Sous l'impulsion de Joe Biden, le gouvernement américain a annoncé en mars son intention de disposer de 30 gigawatts (GW) de capacités éoliennes offshore dans le pays d'ici 2030. "Les fermes éoliennes, on en parle depuis plus de 10 ans", rappelle M. Guérin. "La grande différence aujourd'hui, c'est que le coût a baissé."
Les fermes en cours de conception sont généralement placées entre 50 et 120 kilomètres des côtes, pour la protection de la biodiversité et du paysage, mais aussi pour profiter de vents plus forts. Au bénéfice de Nexans puisque la longueur des câbles nécessaires s'allonge. "Aux États-Unis, les projets se font beaucoup plus vite et beaucoup plus fort", car ils profitent de dix années d'expérience en Europe, souligne M. Guérin.
L'usine de Charleston est la seule dans le pays à fabriquer des câbles sous-marins et ce "made in America" profite au groupe qui, selon son directeur, a capté "60% des parts du marché (de la connexion des éoliennes en mer) pour les six prochaines années".
Vers une pénurie de cuivre ?
Nexans a annoncé en février vouloir se concentrer exclusivement sur l'électrification et se délester d'ici 2024 de ses activités dans les autres secteurs comme les télécoms ou l'industrie.
Mais le groupe, qui a réalisé en 2020 un chiffre d'affaires de 5,7 milliards d'euros, mise aussi sur le renouvellement du réseau électrique aux États-Unis. "Comme dans tous les pays développés, le réseau américain a été construit après la Seconde guerre mondiale. Il était pensé pour les énergies thermiques, avec des hydrocarbures", explique M. Guérin.
L'administration de Joe Biden souhaite que l'électricité ne soit plus, dans son ensemble, une source d'émissions polluantes d'ici 2035 et a prévu plusieurs milliards de dollars pour la modernisation du réseau dans son grand plan sur les infrastructures adopté début novembre.
Le groupe français compte aussi sur les investisseurs américains, qui détiennent désormais environ 30% de son capital. Sa stratégie centrée sur l'électrification lui vaut "un très gros buzz" aux États-Unis parmi des fonds cherchant de plus en plus à "verdir" leurs placements, assure M. Guérin.

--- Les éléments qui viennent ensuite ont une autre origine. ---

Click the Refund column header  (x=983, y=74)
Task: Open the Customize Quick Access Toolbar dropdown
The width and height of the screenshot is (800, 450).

L'intérêt grandissant pour l'électrification, qu'il s'agisse des énergies renouvelables ou des voitures, devrait toutefois rapidement faire face selon lui à une pénurie de cuivre, au centre des câbles. La consommation du métal doré était de 9 millions de tonnes en 1995, de 20 millions actuellement et devrait monter, selon les simulations de Nexans, à 35 millions en 2030. Même s'il est possible de recycler assez efficacement le cuivre, "il va y avoir rapidement une bagarre, comme pour les métaux rares", prédit-il.